Materialhersteller – Strategische Ziele und Partnerschaften
Für die einzelnen Akteure im AM-Markt gibt es unterschiedliche Ziele, die mit dem Aufsetzen einer Partnerschaft verfolgt werden können. Für Materialhersteller bestehen die strategischen Ziele zumeist darin, ihre Wettbewerbsfähigkeit durch verbesserte oder wirtschaftlichere Materiallösungen zu steigern. Darunter fallen beispielsweise die Erweiterung des angebotenen Materialspektrums in Zusammenarbeit mit End-Usern, die Reduzierung der Materialkosten in Zusammenarbeit mit Zulieferern oder Forschungsinstituten oder die Erhöhung der Bauteilqualität und Optimierung von Materialien für die Serienproduktion in Zusammenarbeit mit Anlagenherstellern. Ein namhaftes Industriebeispiel für eine strategische Partnerschaft von Materialhersteller und Anlagenhersteller ist z.B. die Partnerschaft von Henkel und HP.

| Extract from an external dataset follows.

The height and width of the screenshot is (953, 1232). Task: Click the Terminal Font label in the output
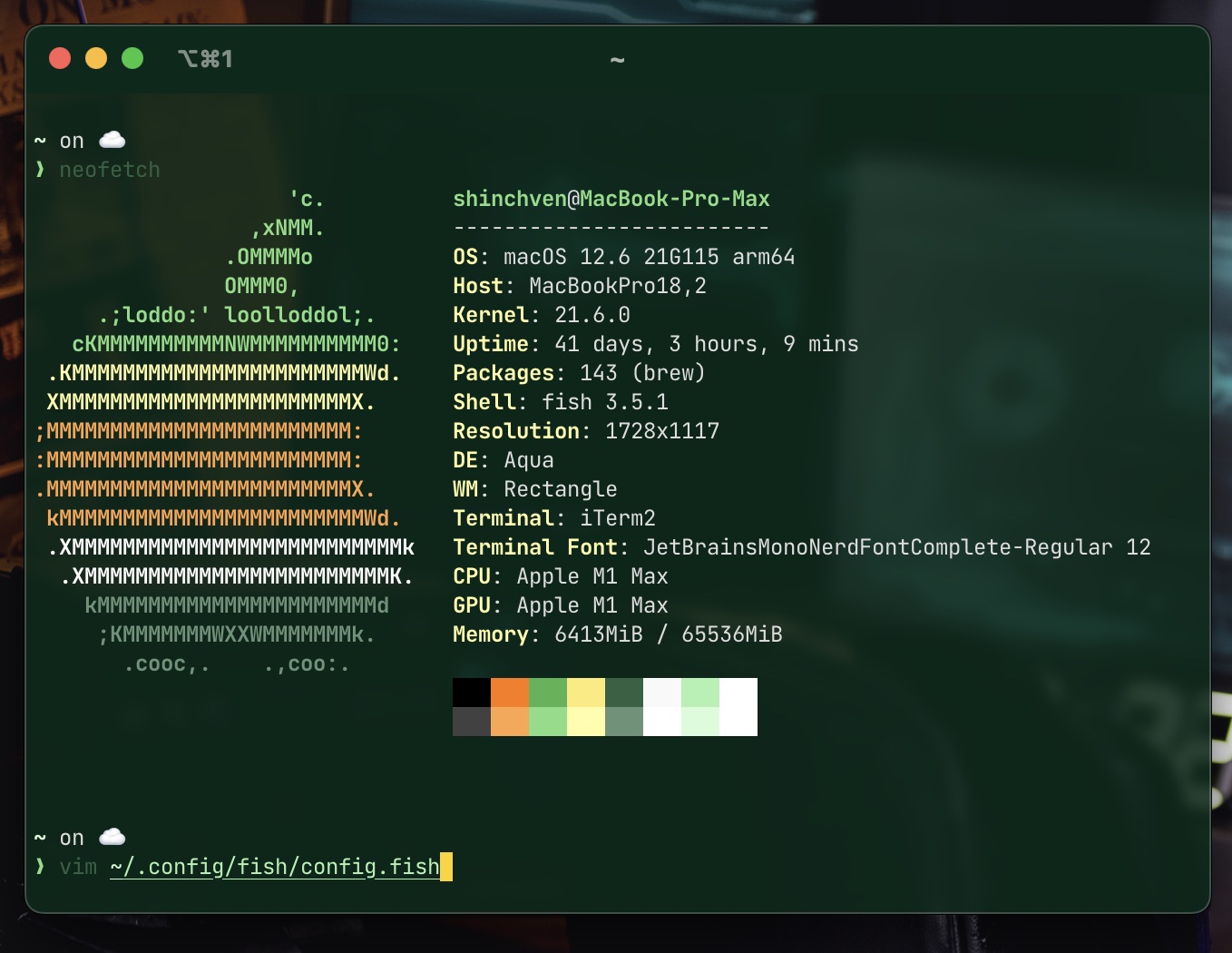(534, 547)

Anlagenhersteller – Strategische Ziele und Partnerschaften
Anlagenhersteller versuchen durch strategische Partnerschaften häufig ihre bisherigen Alleinstellungsmerkmale zu verteidigen und gleichzeitig neue Wege der Wertschöpfung zu finden. Partnerschaften, insbesondere mit End-Usern, können dabei helfen, Anforderungen aus der Produktion zu verstehen und Anlagen physisch und digital in eine bestehende Produktion zu integrieren oder die Effizienz und Zuverlässigkeit der Maschinen zu erhöhen. Aber auch Partnerschaften mit Material- und Softwareherstellern können entscheidenden Input liefern, beispielsweise durch die gemeinsame Bereitstellung von Zusatzleistungen wie maßgeschneiderte Materialprofile, die Kommunikation zwischen Drucker und Material zur Optimierung der Einstellungen und eine detaillierte Unterstützung bei der Materialauswahl. Partnerschaften wie von EOS und PostProcess zeigen, wie wichtig es ist, durch gezielte Kooperationen die Integration zu verbessern und umfassende Lösungen anzubieten.

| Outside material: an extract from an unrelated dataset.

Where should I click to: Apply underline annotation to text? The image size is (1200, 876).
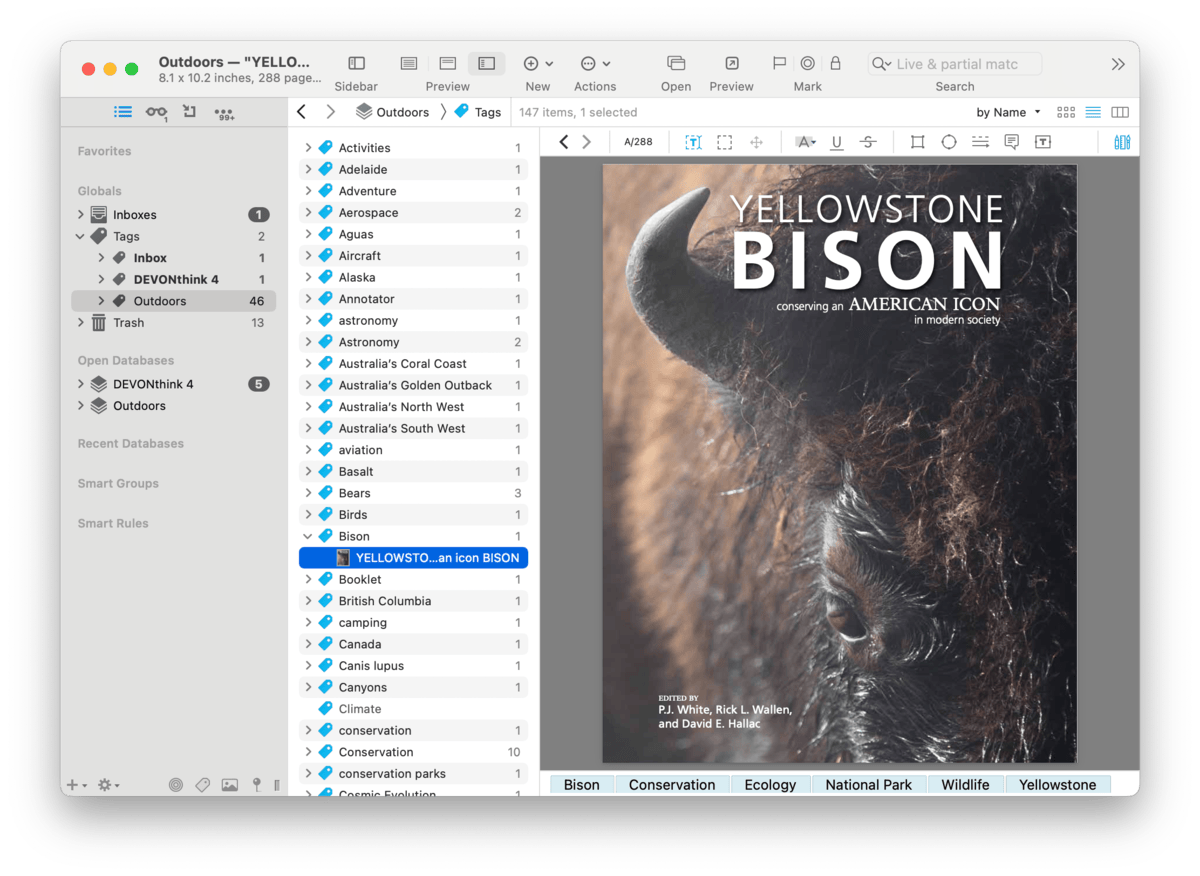click(837, 142)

AM-Dienstleister – Strategische Ziele und Partnerschaften
Partnerschaften entlang der Wertschöpfungskette eingehen und sich auf wertschöpfende Tätigkeiten konzentrieren, die der Kunde nicht selbst durchführen kann, sind strategische Ziele von AM-Dienstleistern. Die Ausrichtung der Partnerschaften sind daher zumeist End-User-zentriert, um Problemstellungen und Anwendungsfälle tiefer zu verstehen und weiteren End-Usern anbieten zu können. Beispielsweise können durch Partnerschaften die Ausweitung von Design und Simulationstätigkeiten, die gezielte Optimierung von AM-Bauteilen, die Erweiterung des angebotenen Materialportfolios oder die Identifikation von geeigneten Anwendungsfällen für den Kunden angeboten werden. Bei fehlenden Kompetenzen sind zusätzliche Partnerschaften mit Material- oder Softwareherstellern denkbar. Die strategische Partnerschaft zwischen Protiq und Sartorius im Bereich der Zerspanungswerkzeuge oder die Übernahme der AM-Sparte von Covestro durch Stratasys sind Beispiele, wie durch Kooperation in der Wertschöpfungskette zusätzliche Wertschöpfung generiert werden kann.
Fazit
Partnerschaften entlang der AM-Wertschöpfungskette bieten umfangreiche Potenziale zur Wissensentwicklung, Innovationsförderung und strategischen Positionierung. Die Partnerschaften können mit Akteuren innerhalb und außerhalb der AM-Wertschöpfungskette bestehen. Wichtig für erfolgreiche Partnerschaften sind sorgfältige Planung, klare Zielsetzung und eine systematische Vorgehensweise. Die Auswahl von geeigneten Kooperationspartnern ist somit entscheidend, um die Herausforderungen der additiven Fertigung zu meistern und gleichzeitig die Innovationskraft und die Wettbewerbsfähigkeit zu steigern. (eve)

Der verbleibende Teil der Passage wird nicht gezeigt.